Kathryn ordered a three-tier cake incorporating the two bridesmaids and two best men, but Kim said she could do mothers of the bride and groom on the middle tier, with crooked hats, equally drunk. "I'd like to be on the cake,"I said.
"If you're on it Aaron's mother will have to be on it. She's paying for the cake."

I ordered a Beatles cake for my sixtieth. Kim said, “You’re never sixty.” I like Kim. The cake has a set a drums and the heads of the four Beatles with black edible hair.

Next were the printers in Stockton Heath where we met up with Jayne. They had endless catalogues of invitations, replies and place settings, most of which Kathryn thought over the top, or too expensive. She chose a simple art décor rose. We’ll have to get Aaron’s approval for the design before we order.

Over lunch we chatted about wedding plans, my sixties party and errant sons: Jayne also has one. Not in prison, but the cause of some grief.

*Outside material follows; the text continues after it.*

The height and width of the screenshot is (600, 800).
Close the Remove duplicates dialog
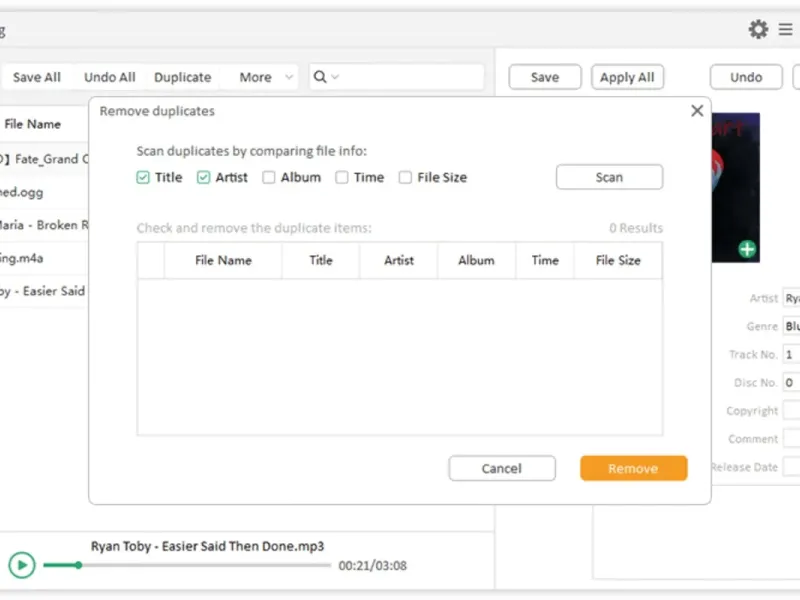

Heading back to the car park, we passed a hat shop and just had to call in. I tried on some wonderfully extravagant hats, but I need to have the jacket of my suit with me before I can make a final choice. That didn’t stop me trying them on. “My wedding etiquette book advises that the Mother of the Bride shouldn’t wear too big a hat, as she has to kiss the guests and it might get in the way,” Kathryn said.
“That one would take their eye out,” Jayne said as I admired myself in the mirror.
“I don’t care. I’m having a big hat,” I insisted.“Oh! Just offer them your hand,” Kathryn said.

In the morning Kathryn is having a practice hair and makeup.

Copyright © 2007 Barbara Attwood

Thursday, 1 March 2007

No more calls

During our weekly 5 minute phone call to Jon, via the Embassy in LA, we were cut off twice on Monday. Even when you get the full time, you can’t imagine how quickly that 5 minutes goes. Trying to tell him the most urgent news, sometimes I feel flummoxed and don’t know where to start. Constantly aware of the ticking clock, the pressure clouds my mind. Just as the conversation is starting to flow, the time is up.

This Monday we were told, we couldn’t have any more calls. We're going to look into these companies that provide a phone service for prisoners using a line in the US that the prisoner calls. The call is then transferred to our UK number. It's expensive, but not as much as having him call collect. It will be worth it to hear his voice and know he's OK.

I’m excited because Kathryn is travelling up from London today by train. We will be picking her up at around 10.00pm. We are going to do weddingy things all weekend.